Task goal:
From the first line to the last, copy the data exactly.

::: Data in this exercise

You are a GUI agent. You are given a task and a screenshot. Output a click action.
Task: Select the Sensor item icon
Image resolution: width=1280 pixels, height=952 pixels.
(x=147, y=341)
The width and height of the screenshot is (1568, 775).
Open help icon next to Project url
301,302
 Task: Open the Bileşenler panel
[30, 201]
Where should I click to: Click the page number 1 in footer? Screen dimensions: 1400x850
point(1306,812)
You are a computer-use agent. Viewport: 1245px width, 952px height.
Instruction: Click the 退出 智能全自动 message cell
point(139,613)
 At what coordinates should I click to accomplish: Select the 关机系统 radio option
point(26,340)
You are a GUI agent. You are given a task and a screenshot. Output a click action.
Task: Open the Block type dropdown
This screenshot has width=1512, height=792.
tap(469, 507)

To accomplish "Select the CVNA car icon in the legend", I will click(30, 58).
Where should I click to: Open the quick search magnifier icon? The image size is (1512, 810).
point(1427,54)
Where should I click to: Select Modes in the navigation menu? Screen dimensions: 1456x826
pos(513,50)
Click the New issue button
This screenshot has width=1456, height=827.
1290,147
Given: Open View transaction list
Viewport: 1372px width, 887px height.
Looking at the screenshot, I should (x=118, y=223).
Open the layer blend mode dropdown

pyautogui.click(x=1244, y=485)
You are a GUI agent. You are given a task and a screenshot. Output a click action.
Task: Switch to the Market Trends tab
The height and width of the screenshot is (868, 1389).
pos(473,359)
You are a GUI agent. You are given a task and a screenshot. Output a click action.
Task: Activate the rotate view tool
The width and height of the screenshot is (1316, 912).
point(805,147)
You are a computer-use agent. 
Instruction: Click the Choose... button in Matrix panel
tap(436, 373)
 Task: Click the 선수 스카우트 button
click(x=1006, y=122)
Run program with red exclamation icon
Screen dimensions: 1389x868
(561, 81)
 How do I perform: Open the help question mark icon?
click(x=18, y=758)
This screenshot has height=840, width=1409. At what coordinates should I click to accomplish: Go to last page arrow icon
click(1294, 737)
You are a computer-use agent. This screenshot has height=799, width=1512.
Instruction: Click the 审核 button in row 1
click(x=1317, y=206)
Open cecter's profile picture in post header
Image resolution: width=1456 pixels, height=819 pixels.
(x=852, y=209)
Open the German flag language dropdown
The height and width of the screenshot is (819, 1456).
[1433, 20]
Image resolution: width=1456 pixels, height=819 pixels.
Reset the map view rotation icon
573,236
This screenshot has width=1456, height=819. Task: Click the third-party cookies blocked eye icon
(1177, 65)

::::::

Answer for this exercise:
You are a GUI agent. You are given a task and a screenshot. Output a click action.
Task: Select the Sensor item icon
Image resolution: width=1280 pixels, height=952 pixels.
(x=147, y=341)
The width and height of the screenshot is (1568, 775).
Open help icon next to Project url
301,302
 Task: Open the Bileşenler panel
[30, 201]
Where should I click to: Click the page number 1 in footer? Screen dimensions: 1400x850
point(1306,812)
You are a computer-use agent. Viewport: 1245px width, 952px height.
Instruction: Click the 退出 智能全自动 message cell
point(139,613)
 At what coordinates should I click to accomplish: Select the 关机系统 radio option
point(26,340)
You are a GUI agent. You are given a task and a screenshot. Output a click action.
Task: Open the Block type dropdown
This screenshot has width=1512, height=792.
tap(469, 507)

To accomplish "Select the CVNA car icon in the legend", I will click(30, 58).
Where should I click to: Open the quick search magnifier icon? The image size is (1512, 810).
point(1427,54)
Where should I click to: Select Modes in the navigation menu? Screen dimensions: 1456x826
pos(513,50)
Click the New issue button
This screenshot has width=1456, height=827.
1290,147
Given: Open View transaction list
Viewport: 1372px width, 887px height.
Looking at the screenshot, I should (x=118, y=223).
Open the layer blend mode dropdown

pyautogui.click(x=1244, y=485)
You are a GUI agent. You are given a task and a screenshot. Output a click action.
Task: Switch to the Market Trends tab
The height and width of the screenshot is (868, 1389).
pos(473,359)
You are a GUI agent. You are given a task and a screenshot. Output a click action.
Task: Activate the rotate view tool
The width and height of the screenshot is (1316, 912).
point(805,147)
You are a computer-use agent. 
Instruction: Click the Choose... button in Matrix panel
tap(436, 373)
 Task: Click the 선수 스카우트 button
click(x=1006, y=122)
Run program with red exclamation icon
Screen dimensions: 1389x868
(561, 81)
 How do I perform: Open the help question mark icon?
click(x=18, y=758)
This screenshot has height=840, width=1409. At what coordinates should I click to accomplish: Go to last page arrow icon
click(1294, 737)
You are a computer-use agent. This screenshot has height=799, width=1512.
Instruction: Click the 审核 button in row 1
click(x=1317, y=206)
Open cecter's profile picture in post header
Image resolution: width=1456 pixels, height=819 pixels.
(x=852, y=209)
Open the German flag language dropdown
The height and width of the screenshot is (819, 1456).
[1433, 20]
Image resolution: width=1456 pixels, height=819 pixels.
Reset the map view rotation icon
573,236
This screenshot has width=1456, height=819. Task: Click the third-party cookies blocked eye icon
(1177, 65)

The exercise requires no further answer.